» **Short exercise**:
Format the items from the line containing "601x541 pixels. At" through the line containing "Looking at the screenshot, I should 344,352.", inclusive, as a numbered list with blank lines omitted.

» **Given data**:
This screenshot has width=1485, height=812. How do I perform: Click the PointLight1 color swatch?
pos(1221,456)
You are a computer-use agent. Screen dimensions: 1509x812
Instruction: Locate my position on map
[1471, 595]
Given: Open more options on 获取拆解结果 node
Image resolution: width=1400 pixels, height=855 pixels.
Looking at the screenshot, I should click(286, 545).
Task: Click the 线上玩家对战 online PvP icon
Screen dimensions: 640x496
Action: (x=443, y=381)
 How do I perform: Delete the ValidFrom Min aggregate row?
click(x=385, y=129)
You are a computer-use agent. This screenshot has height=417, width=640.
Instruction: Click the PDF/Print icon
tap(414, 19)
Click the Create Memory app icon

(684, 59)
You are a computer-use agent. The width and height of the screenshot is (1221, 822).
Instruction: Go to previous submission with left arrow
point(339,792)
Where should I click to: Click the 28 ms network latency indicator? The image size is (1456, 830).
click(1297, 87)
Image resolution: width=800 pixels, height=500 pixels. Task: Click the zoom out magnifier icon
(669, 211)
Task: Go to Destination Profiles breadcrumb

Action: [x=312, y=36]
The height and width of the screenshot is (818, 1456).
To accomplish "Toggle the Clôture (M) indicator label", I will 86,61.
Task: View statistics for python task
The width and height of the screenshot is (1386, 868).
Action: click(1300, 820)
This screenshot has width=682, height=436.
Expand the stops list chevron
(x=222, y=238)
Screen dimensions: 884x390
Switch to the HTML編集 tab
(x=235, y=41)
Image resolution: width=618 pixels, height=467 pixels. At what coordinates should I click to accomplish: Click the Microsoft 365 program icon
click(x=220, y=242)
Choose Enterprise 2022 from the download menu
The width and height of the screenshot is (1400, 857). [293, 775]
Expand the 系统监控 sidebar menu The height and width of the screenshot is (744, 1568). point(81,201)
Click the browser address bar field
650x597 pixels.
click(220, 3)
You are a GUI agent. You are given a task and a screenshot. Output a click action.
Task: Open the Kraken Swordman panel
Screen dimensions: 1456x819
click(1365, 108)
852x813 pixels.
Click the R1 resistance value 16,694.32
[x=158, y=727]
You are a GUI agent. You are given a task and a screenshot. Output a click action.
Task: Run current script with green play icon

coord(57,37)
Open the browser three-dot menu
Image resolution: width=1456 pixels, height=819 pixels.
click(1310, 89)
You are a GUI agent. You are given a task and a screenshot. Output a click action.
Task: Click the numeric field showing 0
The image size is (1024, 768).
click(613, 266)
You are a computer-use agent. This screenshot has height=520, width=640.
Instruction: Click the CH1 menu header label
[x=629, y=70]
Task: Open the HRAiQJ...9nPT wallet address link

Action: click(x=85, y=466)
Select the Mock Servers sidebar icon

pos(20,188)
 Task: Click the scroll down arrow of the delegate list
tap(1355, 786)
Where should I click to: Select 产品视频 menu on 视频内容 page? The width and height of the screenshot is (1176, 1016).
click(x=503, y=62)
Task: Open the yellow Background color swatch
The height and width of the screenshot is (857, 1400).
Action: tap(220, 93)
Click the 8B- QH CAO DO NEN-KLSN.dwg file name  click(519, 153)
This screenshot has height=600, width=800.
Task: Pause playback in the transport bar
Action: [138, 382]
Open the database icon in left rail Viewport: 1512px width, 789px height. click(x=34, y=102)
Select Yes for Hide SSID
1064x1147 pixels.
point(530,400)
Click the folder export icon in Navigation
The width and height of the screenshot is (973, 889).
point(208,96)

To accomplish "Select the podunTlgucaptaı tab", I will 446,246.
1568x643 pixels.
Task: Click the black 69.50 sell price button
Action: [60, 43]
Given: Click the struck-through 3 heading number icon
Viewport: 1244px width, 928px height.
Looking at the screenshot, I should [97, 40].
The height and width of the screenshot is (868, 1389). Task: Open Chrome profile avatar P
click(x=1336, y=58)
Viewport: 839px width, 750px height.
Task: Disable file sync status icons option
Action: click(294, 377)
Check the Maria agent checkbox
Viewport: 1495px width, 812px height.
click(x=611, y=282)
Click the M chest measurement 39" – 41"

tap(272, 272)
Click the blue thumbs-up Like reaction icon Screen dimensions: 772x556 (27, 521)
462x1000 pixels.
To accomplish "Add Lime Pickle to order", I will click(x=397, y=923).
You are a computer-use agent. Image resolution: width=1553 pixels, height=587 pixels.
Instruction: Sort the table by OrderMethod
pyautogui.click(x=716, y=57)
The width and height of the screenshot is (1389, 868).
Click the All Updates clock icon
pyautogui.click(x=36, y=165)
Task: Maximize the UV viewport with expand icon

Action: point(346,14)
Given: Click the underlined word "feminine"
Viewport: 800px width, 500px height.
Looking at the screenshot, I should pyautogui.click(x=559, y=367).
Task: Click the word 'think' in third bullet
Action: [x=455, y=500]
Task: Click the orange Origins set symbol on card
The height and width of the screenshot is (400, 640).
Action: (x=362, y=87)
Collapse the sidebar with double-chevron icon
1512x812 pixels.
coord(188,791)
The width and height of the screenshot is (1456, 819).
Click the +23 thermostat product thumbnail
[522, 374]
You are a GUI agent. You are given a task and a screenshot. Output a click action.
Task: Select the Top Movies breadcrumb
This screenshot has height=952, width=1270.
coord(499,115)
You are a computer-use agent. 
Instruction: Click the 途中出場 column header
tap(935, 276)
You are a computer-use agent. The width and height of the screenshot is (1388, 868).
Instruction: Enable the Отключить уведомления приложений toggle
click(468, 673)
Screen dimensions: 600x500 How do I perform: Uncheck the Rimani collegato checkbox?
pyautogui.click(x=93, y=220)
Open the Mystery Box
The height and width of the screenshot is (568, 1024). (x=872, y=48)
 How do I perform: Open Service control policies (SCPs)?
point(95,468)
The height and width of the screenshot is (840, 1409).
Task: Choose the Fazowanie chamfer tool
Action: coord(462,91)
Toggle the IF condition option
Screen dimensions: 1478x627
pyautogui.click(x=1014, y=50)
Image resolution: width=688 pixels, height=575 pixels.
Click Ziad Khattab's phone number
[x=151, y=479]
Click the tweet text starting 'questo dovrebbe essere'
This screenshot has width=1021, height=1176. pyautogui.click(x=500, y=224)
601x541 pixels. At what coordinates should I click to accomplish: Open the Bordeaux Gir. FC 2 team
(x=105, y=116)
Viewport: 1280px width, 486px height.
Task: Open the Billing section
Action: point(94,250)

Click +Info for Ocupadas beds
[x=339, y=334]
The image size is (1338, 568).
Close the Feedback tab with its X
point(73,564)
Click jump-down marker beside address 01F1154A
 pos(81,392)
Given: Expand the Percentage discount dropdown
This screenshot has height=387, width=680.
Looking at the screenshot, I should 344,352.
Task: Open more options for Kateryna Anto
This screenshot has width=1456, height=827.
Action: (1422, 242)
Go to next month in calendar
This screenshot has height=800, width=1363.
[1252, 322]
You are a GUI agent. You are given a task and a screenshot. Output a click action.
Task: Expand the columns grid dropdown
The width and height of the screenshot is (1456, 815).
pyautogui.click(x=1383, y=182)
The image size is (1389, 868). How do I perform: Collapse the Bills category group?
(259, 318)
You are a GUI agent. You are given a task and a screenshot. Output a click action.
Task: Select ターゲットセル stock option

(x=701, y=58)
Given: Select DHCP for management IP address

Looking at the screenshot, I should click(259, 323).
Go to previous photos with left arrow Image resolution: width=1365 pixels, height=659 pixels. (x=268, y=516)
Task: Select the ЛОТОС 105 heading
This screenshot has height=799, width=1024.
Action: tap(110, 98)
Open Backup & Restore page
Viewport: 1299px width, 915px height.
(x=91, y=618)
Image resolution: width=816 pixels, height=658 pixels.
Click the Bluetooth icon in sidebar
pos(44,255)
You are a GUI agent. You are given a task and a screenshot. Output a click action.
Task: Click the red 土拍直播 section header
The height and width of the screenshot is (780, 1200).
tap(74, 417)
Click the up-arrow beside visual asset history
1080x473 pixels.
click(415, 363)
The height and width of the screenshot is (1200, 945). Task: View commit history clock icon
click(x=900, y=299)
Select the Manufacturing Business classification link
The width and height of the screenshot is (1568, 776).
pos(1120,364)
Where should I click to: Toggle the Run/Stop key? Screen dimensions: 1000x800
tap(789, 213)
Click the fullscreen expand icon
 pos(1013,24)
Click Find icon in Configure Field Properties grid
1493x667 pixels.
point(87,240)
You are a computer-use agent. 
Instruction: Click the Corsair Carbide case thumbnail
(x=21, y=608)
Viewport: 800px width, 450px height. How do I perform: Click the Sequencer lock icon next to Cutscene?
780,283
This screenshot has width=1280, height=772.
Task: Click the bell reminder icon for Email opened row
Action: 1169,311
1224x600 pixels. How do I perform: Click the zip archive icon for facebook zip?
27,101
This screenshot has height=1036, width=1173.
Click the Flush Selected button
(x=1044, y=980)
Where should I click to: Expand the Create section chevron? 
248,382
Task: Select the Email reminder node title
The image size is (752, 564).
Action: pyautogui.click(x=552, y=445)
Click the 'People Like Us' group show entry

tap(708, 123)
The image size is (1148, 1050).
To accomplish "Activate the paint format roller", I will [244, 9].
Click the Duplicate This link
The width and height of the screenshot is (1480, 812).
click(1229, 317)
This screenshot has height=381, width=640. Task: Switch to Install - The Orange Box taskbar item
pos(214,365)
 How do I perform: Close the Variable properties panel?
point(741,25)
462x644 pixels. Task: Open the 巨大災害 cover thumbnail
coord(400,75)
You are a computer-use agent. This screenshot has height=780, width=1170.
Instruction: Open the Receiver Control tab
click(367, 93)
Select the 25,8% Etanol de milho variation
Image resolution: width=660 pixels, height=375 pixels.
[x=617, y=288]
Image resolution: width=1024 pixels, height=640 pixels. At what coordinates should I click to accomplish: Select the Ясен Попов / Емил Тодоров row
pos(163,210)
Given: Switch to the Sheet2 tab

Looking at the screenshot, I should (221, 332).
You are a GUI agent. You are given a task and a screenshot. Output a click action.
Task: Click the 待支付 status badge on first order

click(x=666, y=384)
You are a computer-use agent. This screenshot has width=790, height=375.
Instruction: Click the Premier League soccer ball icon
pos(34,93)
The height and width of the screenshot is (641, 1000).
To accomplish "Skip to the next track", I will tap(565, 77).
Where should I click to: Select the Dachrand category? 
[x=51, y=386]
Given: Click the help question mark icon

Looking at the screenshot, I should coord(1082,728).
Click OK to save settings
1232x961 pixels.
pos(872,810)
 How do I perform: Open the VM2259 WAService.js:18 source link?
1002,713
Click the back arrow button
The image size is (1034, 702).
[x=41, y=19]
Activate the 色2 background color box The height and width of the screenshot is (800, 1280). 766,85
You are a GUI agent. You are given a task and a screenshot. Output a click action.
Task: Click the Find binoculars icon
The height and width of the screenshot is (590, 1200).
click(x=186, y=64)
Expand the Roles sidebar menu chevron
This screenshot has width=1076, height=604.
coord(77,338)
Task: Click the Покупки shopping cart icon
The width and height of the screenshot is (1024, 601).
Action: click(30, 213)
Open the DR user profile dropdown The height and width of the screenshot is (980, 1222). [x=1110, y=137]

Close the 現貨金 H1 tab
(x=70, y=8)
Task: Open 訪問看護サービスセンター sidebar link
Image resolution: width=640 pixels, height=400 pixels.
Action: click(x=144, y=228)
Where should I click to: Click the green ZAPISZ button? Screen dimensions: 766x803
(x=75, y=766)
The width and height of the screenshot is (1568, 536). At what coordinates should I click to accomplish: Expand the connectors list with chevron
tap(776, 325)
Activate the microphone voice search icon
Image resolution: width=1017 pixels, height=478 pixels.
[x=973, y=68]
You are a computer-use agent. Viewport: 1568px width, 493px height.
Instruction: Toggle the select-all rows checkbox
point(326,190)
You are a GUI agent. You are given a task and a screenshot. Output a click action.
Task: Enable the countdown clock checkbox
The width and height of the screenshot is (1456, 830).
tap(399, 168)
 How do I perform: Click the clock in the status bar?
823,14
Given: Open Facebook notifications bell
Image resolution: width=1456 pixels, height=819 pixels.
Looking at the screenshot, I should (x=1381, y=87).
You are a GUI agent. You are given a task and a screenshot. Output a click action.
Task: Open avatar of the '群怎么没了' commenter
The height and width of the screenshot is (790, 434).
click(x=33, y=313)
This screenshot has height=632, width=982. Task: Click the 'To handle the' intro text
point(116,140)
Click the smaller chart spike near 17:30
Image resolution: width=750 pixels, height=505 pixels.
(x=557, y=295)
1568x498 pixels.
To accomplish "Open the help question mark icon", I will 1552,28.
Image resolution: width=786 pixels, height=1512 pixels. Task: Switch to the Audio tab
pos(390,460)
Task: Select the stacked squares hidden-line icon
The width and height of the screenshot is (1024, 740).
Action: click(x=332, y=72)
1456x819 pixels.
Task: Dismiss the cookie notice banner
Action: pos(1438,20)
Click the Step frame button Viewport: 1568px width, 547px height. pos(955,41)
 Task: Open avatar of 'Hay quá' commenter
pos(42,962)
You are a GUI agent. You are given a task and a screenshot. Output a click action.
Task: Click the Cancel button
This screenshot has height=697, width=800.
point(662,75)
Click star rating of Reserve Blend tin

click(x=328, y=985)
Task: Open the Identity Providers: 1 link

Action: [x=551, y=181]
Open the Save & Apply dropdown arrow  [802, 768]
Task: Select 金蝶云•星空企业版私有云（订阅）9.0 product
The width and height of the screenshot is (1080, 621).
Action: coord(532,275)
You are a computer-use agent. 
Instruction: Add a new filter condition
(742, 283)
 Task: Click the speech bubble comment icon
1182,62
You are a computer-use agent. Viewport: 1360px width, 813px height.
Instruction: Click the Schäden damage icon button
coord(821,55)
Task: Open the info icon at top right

» **Completed task**:
1. 601x541 pixels. At what coordinates should I click to accomplish: Open the Bordeaux Gir. FC 2 team
2. (x=105, y=116)
3. Viewport: 1280px width, 486px height.
4. Task: Open the Billing section
5. Action: point(94,250)
6. Click +Info for Ocupadas beds
7. [x=339, y=334]
8. The image size is (1338, 568).
9. Close the Feedback tab with its X
10. point(73,564)
11. Click jump-down marker beside address 01F1154A
12.  pos(81,392)
13. Given: Expand the Percentage discount dropdown
14. This screenshot has height=387, width=680.
15. Looking at the screenshot, I should 344,352.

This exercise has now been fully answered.